| DIRECTIVE |
Copy the records below verbatim, starting at the line containing "Where should I click to: Open the Sep" and ending at the line containing "pyautogui.click(x=232, y=335)", including both.

| DATA IN THIS EXERCISE |
——————————

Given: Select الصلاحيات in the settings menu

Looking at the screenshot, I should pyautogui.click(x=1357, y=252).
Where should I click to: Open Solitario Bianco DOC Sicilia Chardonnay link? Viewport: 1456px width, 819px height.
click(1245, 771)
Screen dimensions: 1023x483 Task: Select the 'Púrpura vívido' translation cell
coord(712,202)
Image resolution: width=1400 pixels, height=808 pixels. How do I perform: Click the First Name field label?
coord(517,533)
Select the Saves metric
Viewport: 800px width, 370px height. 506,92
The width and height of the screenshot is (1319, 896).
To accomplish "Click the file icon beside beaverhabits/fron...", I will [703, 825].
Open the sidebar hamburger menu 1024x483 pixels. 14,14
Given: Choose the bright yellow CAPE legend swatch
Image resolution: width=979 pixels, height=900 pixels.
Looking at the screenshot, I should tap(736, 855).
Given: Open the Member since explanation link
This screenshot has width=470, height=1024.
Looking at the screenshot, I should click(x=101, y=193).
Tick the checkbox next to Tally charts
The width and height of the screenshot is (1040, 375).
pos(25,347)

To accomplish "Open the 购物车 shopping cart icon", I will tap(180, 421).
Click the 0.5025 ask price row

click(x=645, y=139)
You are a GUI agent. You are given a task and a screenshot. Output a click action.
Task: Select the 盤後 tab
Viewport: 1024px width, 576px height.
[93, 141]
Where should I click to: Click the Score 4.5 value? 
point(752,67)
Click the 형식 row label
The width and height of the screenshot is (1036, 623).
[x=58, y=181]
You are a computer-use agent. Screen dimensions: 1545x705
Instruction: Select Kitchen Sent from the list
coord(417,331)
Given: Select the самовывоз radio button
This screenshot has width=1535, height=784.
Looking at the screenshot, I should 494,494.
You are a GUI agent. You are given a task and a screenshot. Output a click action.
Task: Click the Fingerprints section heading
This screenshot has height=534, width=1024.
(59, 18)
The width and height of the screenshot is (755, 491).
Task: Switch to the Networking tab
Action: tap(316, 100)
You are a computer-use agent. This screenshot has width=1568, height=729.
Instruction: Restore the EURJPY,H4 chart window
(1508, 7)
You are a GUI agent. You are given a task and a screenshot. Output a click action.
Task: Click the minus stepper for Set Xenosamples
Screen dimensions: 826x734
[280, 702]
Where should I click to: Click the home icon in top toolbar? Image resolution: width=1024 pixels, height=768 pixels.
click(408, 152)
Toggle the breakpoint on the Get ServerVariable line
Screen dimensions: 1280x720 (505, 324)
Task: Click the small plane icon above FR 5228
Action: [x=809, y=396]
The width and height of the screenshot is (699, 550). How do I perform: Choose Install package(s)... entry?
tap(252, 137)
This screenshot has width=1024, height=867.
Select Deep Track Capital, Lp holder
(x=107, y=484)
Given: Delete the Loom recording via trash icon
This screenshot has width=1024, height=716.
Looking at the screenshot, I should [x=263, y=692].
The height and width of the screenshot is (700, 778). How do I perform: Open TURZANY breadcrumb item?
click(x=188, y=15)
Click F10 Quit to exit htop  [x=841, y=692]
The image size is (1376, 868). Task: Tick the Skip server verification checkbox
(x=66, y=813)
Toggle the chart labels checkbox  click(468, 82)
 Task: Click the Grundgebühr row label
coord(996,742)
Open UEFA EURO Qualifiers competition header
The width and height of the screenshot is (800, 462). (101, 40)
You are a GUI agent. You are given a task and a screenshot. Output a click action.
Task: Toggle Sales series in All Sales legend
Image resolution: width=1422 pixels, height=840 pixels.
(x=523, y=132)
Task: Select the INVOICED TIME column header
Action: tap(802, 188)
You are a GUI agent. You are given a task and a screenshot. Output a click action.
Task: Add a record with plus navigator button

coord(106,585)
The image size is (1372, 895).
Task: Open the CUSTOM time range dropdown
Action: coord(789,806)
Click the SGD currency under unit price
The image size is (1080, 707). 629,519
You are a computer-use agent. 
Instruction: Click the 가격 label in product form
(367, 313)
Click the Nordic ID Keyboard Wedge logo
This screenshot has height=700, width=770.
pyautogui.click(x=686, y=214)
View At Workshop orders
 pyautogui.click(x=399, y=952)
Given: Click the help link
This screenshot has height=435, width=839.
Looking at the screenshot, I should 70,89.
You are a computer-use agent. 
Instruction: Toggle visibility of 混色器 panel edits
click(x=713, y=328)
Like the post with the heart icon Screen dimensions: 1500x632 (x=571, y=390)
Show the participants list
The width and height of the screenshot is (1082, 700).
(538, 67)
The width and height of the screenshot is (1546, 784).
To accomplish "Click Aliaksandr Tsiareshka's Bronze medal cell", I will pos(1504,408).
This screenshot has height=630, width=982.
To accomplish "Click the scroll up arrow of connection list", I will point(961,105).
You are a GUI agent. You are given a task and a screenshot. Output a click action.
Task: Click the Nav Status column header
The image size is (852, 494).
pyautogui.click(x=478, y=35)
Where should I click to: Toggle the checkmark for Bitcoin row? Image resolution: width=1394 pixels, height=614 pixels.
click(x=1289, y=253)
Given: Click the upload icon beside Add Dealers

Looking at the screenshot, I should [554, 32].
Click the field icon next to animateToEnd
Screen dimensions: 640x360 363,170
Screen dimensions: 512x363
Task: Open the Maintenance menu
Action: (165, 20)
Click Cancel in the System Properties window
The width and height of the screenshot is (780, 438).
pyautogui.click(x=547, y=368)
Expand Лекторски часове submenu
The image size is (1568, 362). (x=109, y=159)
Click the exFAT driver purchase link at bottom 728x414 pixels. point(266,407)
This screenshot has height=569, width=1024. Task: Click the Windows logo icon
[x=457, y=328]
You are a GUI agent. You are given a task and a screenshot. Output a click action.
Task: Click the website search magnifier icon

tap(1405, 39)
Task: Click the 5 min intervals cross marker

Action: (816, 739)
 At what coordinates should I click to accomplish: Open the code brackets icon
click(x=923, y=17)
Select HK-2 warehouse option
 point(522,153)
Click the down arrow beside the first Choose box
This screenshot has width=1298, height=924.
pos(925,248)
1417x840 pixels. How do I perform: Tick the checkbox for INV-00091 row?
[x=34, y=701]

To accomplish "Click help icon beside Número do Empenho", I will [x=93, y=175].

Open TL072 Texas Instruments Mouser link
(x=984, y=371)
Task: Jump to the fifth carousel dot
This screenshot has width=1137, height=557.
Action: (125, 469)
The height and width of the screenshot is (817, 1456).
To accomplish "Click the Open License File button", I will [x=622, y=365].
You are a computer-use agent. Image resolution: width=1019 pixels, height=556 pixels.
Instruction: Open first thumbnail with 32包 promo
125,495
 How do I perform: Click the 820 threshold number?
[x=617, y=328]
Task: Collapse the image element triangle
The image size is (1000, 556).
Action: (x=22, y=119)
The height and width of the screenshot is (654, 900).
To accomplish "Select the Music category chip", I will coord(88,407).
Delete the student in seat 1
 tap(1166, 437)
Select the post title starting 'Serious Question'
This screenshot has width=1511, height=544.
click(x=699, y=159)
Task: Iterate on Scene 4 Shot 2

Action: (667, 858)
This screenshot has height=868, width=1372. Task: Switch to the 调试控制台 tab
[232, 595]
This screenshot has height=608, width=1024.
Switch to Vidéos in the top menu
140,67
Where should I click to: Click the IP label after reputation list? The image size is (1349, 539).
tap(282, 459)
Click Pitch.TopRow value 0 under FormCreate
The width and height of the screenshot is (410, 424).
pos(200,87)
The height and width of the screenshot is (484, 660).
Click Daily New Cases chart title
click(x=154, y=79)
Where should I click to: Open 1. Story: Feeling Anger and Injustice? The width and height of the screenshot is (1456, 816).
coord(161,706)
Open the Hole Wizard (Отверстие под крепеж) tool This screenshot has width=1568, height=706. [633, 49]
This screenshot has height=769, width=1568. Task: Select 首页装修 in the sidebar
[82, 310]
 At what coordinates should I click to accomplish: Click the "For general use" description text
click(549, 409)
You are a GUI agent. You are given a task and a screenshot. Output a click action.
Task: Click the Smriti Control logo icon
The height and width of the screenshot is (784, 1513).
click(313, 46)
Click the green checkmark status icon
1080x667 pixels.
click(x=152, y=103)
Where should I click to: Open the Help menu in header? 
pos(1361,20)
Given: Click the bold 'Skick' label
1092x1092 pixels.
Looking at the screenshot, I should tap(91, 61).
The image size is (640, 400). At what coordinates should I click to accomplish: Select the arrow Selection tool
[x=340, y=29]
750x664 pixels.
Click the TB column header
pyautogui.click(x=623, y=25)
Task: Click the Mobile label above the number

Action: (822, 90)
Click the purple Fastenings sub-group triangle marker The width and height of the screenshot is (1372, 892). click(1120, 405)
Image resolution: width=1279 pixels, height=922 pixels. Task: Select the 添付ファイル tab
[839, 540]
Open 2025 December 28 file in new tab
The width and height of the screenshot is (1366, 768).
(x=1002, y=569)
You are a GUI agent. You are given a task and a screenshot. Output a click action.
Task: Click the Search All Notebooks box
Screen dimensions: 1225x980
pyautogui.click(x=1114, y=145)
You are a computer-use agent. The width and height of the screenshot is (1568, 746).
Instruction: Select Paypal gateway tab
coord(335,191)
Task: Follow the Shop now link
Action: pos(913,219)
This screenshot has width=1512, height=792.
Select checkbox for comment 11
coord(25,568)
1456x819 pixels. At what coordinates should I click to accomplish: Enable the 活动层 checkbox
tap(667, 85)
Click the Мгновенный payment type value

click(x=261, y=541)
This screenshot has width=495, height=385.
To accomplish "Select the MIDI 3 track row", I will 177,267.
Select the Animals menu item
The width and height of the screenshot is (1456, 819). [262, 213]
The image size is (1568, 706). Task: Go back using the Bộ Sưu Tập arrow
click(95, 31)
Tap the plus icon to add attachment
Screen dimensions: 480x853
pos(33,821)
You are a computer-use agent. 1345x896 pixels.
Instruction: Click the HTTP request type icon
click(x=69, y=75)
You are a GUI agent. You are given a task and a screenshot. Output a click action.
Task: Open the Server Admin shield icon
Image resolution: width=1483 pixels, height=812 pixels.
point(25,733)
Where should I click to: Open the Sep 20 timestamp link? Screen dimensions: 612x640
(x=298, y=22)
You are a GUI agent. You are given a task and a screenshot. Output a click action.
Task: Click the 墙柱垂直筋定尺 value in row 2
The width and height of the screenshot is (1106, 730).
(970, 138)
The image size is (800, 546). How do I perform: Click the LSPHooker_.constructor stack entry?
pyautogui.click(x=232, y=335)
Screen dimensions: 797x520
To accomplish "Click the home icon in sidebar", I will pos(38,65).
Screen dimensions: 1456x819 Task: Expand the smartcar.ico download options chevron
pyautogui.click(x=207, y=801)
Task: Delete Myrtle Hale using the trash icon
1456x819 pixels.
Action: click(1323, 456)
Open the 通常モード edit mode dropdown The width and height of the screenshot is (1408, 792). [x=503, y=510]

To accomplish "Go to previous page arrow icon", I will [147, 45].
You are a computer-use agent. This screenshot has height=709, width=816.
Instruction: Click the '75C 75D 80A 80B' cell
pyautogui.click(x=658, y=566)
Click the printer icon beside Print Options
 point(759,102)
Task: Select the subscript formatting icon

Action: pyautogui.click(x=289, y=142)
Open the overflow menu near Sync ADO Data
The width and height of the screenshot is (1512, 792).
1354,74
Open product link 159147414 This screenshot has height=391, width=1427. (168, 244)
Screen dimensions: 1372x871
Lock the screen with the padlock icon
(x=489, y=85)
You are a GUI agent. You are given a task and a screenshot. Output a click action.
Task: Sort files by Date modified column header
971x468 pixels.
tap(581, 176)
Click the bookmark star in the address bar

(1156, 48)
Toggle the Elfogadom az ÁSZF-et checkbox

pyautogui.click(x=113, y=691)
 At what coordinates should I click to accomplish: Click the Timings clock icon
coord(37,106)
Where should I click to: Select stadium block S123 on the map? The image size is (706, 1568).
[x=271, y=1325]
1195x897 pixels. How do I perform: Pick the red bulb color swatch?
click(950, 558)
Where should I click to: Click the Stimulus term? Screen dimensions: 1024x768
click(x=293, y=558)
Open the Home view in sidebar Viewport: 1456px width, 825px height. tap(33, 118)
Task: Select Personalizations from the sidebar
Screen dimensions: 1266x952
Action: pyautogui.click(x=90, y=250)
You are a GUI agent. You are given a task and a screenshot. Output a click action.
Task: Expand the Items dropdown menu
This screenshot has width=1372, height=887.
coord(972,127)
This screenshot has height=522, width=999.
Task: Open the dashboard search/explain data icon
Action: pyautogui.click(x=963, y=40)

——————————

| EXERCISE RESULT |
Where should I click to: Open the Sep 20 timestamp link? Screen dimensions: 612x640
(x=298, y=22)
You are a GUI agent. You are given a task and a screenshot. Output a click action.
Task: Click the 墙柱垂直筋定尺 value in row 2
The width and height of the screenshot is (1106, 730).
(970, 138)
The image size is (800, 546). How do I perform: Click the LSPHooker_.constructor stack entry?
pyautogui.click(x=232, y=335)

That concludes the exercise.